It was a lovely time staying with my Aunt and Uncle and the turkey was fabulously cut by my uncle with an ELECTRIC KNIFE!!! okay, call me ignorant but i had no idea that there was such a thing as an electric carving knife! I mean yes, once we discovered self-cleaning toilet seats, it was only a small leap to electric knives, BUT STILL!!! Gee, I must really be behind the times.
Well, now I'm chillin' in the Tampa Bay airport, and I've come to discover that I feel very at home in an airport....I've never been to this one before, (besides arriving through it a week ago!), and yet most airports have the same basic elements, even if some are ridiculously hard to navigate.
This is my first time travelling alone, and I'm enjoying it immensely. True, it's a mere two-hour flight with only one connecting flight but hey! Come on! Give me some credit! I'm a teen with self-esteem problems....that is the correct terminology right? :)
So have I gotten off track here? Gone from talking of family and thanksgiving to praising my natural abilities to travel independantly? Slightly, but there is a point to this selfish rant...
Honestly I think I usually find myself substituting thankfulness with attention; in other words, rather than actually SAYING "I'm thankful for the ability to go to college" I simply say "Wow...I'm going to college!" In one sense I am appreciative, but on the other hand, I am making no conscious decision to give thanks to the One who bestowed these things on me.

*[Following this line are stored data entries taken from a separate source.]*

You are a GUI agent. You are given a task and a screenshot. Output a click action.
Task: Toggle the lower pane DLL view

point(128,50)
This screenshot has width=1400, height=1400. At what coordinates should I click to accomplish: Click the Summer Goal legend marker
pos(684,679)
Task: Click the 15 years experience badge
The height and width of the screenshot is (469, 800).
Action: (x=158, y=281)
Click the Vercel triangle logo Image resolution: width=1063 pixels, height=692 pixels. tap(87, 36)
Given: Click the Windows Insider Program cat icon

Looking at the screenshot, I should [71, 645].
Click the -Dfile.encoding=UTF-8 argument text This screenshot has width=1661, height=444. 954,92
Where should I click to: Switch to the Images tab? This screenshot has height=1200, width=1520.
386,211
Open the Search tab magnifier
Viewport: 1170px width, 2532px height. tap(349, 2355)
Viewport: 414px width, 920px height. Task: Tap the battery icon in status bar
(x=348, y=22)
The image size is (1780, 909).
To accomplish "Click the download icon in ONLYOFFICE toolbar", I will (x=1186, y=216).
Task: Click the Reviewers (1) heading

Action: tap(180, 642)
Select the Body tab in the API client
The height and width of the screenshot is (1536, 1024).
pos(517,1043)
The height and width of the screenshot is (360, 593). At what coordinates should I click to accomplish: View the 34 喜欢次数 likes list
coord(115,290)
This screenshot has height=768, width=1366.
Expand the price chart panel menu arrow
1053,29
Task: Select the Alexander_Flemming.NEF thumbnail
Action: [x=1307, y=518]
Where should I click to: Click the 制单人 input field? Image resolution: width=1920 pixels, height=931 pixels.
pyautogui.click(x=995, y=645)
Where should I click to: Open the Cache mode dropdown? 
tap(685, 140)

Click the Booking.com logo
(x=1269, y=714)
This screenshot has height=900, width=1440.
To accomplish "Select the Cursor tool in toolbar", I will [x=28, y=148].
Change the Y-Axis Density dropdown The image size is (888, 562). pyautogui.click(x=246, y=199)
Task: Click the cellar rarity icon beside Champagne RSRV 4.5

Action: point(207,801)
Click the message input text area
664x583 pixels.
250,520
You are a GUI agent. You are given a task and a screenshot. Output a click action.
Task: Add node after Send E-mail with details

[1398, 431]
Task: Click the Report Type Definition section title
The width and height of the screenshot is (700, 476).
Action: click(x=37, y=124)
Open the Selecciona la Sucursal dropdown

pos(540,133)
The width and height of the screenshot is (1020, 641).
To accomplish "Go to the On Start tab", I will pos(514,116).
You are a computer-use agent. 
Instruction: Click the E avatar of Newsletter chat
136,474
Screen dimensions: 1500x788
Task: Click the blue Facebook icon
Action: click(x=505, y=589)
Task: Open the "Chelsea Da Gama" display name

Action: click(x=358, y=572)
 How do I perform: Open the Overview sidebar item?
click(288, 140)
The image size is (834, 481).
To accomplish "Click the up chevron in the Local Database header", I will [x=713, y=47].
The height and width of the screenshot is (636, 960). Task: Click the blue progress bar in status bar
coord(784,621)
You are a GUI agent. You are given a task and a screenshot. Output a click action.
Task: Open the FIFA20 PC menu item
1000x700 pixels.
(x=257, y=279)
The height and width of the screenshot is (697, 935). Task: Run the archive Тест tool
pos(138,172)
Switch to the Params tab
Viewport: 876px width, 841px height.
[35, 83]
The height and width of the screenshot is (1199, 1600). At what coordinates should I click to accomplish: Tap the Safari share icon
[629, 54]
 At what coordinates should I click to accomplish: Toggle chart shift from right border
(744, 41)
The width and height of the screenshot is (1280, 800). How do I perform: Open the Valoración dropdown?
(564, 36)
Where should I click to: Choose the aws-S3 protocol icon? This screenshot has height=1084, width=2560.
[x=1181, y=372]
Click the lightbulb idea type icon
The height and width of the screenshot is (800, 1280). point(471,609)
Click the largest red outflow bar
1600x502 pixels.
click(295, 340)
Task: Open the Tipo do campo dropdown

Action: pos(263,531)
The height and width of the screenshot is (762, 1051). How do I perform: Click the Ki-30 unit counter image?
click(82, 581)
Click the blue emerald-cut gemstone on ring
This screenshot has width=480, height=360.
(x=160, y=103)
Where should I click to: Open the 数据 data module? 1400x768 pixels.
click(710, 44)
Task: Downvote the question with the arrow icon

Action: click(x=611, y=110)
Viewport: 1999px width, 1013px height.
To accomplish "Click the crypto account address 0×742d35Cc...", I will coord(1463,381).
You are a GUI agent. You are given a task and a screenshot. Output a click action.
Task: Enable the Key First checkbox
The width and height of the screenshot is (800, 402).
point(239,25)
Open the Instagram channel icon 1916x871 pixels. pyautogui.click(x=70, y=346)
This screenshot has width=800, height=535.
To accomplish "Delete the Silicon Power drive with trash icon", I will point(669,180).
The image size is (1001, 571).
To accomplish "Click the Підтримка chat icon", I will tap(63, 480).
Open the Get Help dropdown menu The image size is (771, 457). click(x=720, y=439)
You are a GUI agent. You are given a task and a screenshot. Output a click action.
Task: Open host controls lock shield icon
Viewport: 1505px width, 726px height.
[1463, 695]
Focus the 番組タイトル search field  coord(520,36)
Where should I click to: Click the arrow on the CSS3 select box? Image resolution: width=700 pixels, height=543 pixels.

God, thank you for making it clear to me that I belong at Belhaven right now.
Thank you for helping me in my classes so that I have not been overwhelmed.
Thank you for providing such beautiful, precious friends here.
Thank you for my dearest friends who minister to me despite the distance between us now.
Thank you for technology that allows me to be so well-connected with all of my family.
Thank you for taking away my fear of life so that I can enjoy such things as hanging out in airports.
Thank you for all of this, and I admit that there are things I still wish I had. I wish I had them, but I acknowledge that I do not need them.